C3

#model #prompting #LLM #schema-linking #LM

Introduction

Usually, Zero-shot prompts under-performs in Text2SQL tasks.

C3 is a set of prompt methods on ChatGPT to improve model performances. It consists of:

Clear Prompting: In which an effective prompt will be constructed from both the schema and the question.
Calibration of Model Bias: A strategy used to avoid some biases present in the model
Consistency Output: A method to stabilise the output.

Prompt

C3 focuses on many prompting methods to improve performances. The considered methods are:

Question Representation
Schema Linking
Calibration of Model Bias
Consistency Output

Question Representation

All components of the prompt should be separated. Such example is the OpenAI prompt.
C3 uses the OpenAI prompt with a schema-linking to use only most relevant tables and columns

Schema Linking

This is achieved as follows:

Table Recall

It uses a zero-shot prompt to instruct the LLM to recall tables using three steps

The tables should be ranked based on their relevance to the question.
The model should check if all tables have been considered.
The output format is specified as a list.

Column Recall

It also uses a zero-shot prompt to instruct the LLM to recall tables using two steps:

All columns within each candidate table are ranked based on their relevance to the question.
The output format is specified as a dictionary

Calibration with Hints

Through analyzing the errors that occurred in the generated SQL queries, some errors were founded are caused by certain biases inherent in ChatGPT.

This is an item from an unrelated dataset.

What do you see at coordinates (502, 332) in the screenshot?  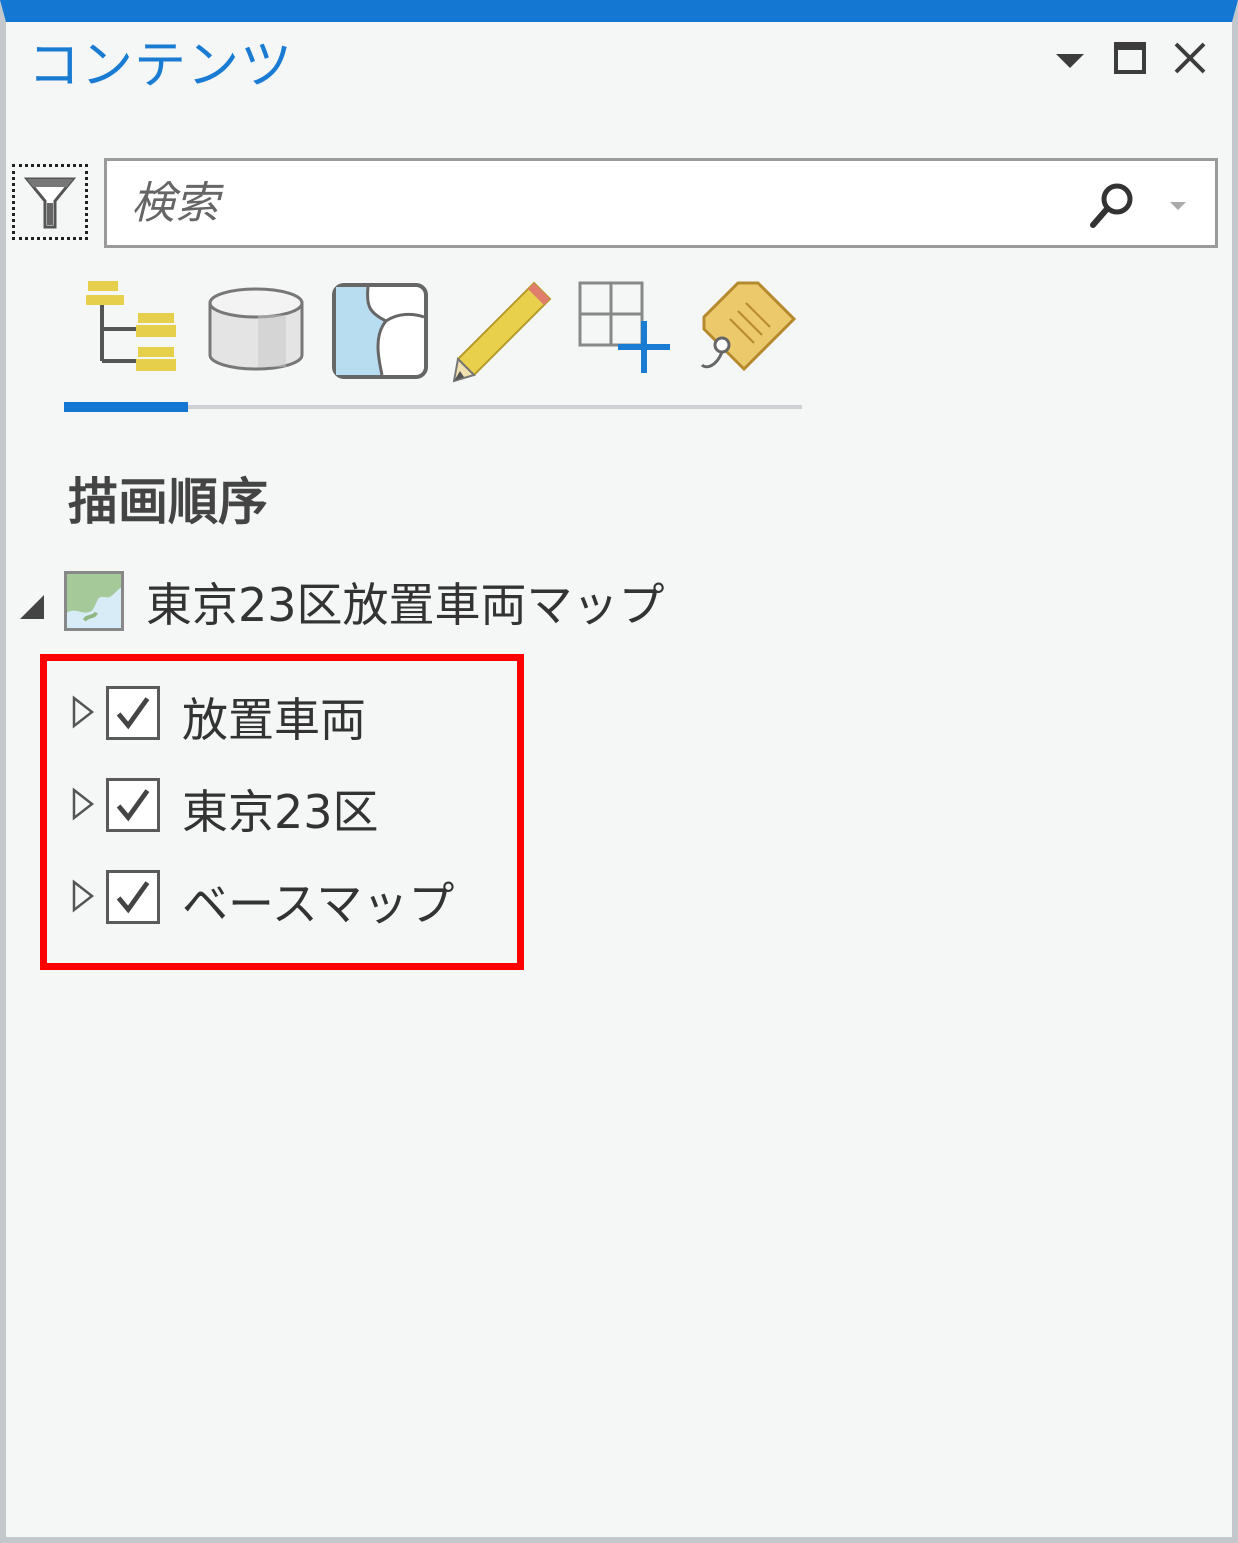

To calibrate these biases, A calibration strategy plugin was proposed, incorporates prior knowledge into ChatGPT by using contextual prompts which include historical conversations.

In the historical conversation, ChatGPT will be assumed as an excellent SQL writer and thus will be guided it to follow the debias hints.

Bias 1:

Warning

ChatGPT tends to be conservative in its output and often selects columns that are relevant to the question but not necessarily required.

To mitigate the first bias, a tip was designed to guide ChatGPT in selecting only the necessary column.

Bias 2:

Warning

ChatGPT tends to use LEFT JOIN, OR and IN when writing SQL queries, but often fails to use them correctly. This bias often leads to extra values in execution results.

For the second bias, a tip was designed to prevent ChatGPT from misusing SQL keywords, ChatGPT will be explicitly asked to:

Avoid using LEFT JOIN, IN and OR, and use JOIN and INTERSECT instead.
Use DISTINCT or LIMIT when appropriate to avoid repetitive execution results.

Consistency Output

To enhance the consistency, self-consistency was used. It is motivated by the fact that in complex reasoning problems, there are multiple different reasoning paths to the unique right answer.

It first samples multiple different reasoning paths and then selects the most consistent answer to improve the quality of the output remarkably.